WASHINGTON – Instead of having a dedicated reserve force, the U.S. Space Force would have a regular active-duty force with full-time and part-time members, according to a proposal the Department of the Air Force submitted to Congress April 1.
The proposal approved by Air Force Secretary Frank Kendall would establish in law “a new approach to managing reserve component forces by merging what has traditionally been called active-duty forces and reserve forces into a new component that provides full-time and part-time service options to Guardians,” Kendall’s spokesman Lt. Col. Justin Brockhoff, said in a statement to SpaceNews.
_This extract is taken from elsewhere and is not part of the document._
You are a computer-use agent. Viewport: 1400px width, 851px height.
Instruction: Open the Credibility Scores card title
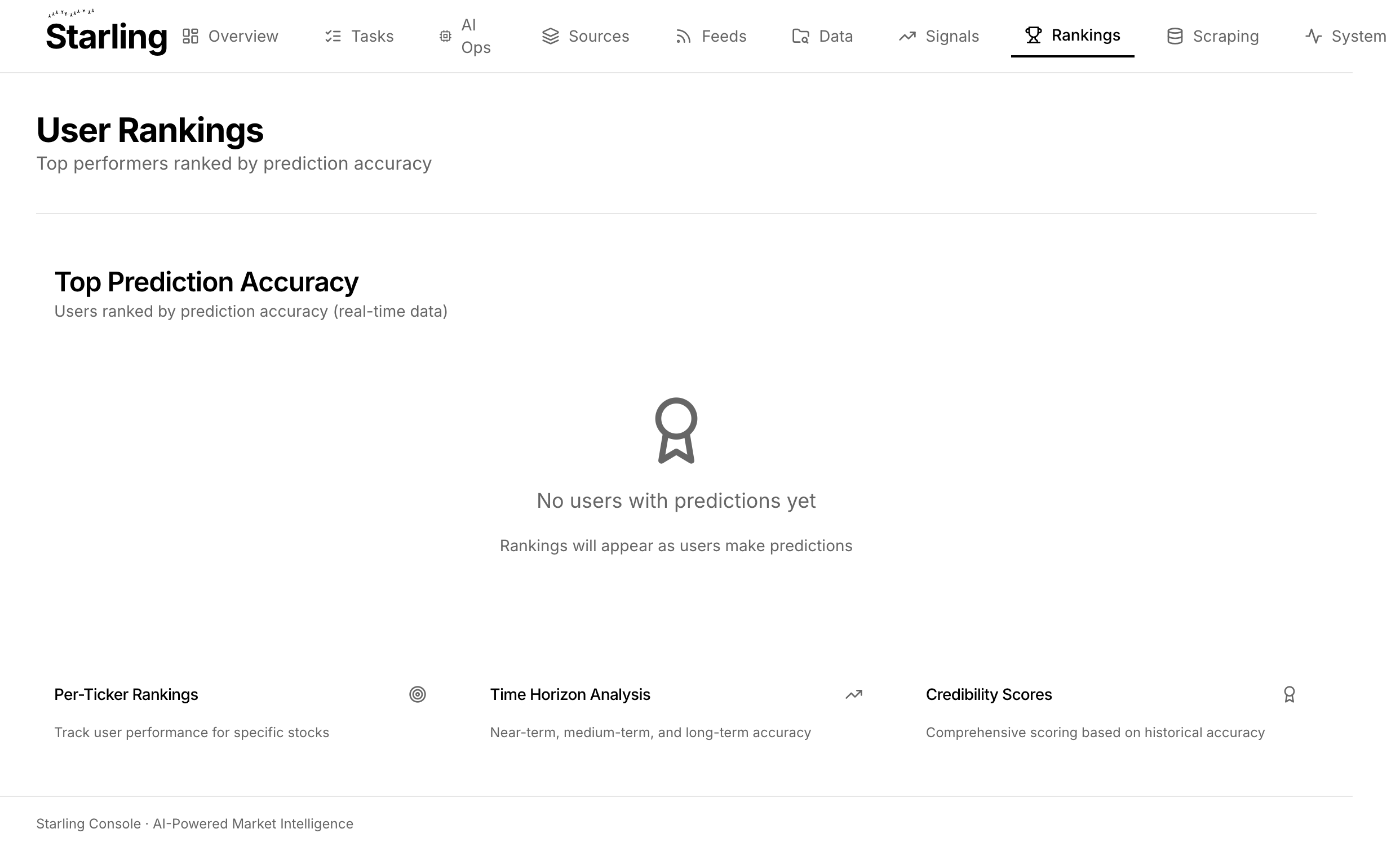(989, 694)
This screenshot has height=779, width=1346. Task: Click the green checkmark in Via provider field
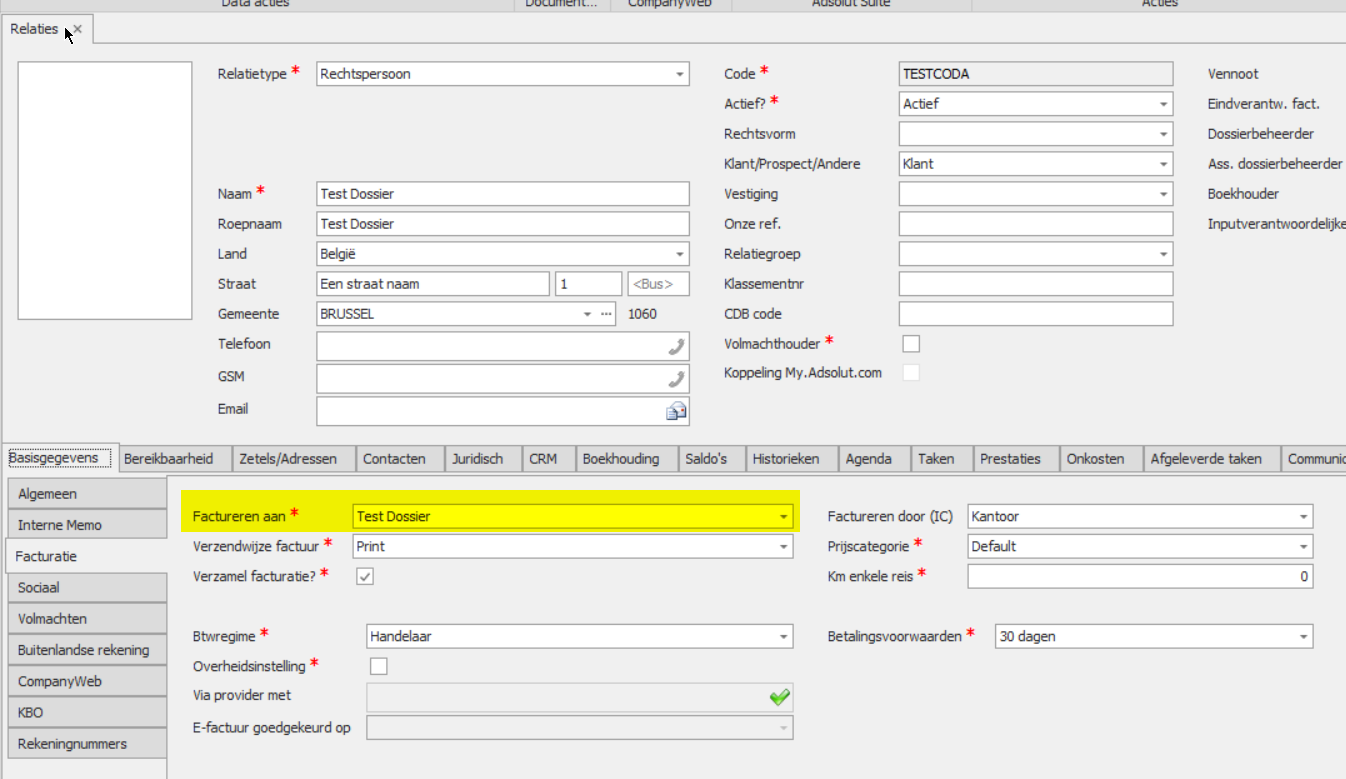pyautogui.click(x=780, y=697)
The proposal does not recommend establishing a Space National Guard, which is in line with the Biden administration’s position. The White House in September said it opposed creating a separate Space National Guard due to concerns about cost and bureaucratic bloat.
About 1,500 personnel currently in the Air National Guard support space operations. Brockhoff said the Department of the Air Force “continues to coordinate across the executive branch on the appropriate future disposition of current Air National Guard space units in a manner that is efficient, effective and appropriate for space missions.”
Chief of Space Operations Gen. John “Jay” Raymond told SpaceNews that the “one component” approach proposed by Kendall “will allow us to do innovative things and will give us more flexibility.”
The proposal was written in response to a congressional mandate to “conduct a study to determine the appropriate role and organization of space-related assets within the reserve components of the armed forces.” The National Defense Authorization Act directed DoD to submit the report by March 31, 2022.
Raymond said that after considerable debate, “one of the innovative things that we came up with was a solution to put the reserve and active duty together in one component, so you don’t have a separate reserve.”
The Space Force, by virtue of being small with just 8,4000 active-duty guardians, needs to be able to manage forces differently than the larger branches of the military, Raymond said.
Allowing some guardians to work part-time helps the Space Force recruit and retain specialized people who are also in high demand in the private sector, he said. “We would be giving opportunities for people to go to the commercial industry, to go to NASA, and then come back. Maybe at certain times in their life, if they want to have children they can go part-time for a while and then come back without having to get out of active duty and then go into the reserves.”
Under the one-component concept – which would require new legislation from Congress – Space Force members could transition between what were formerly regular and reserve component positions without requiring a new appointment.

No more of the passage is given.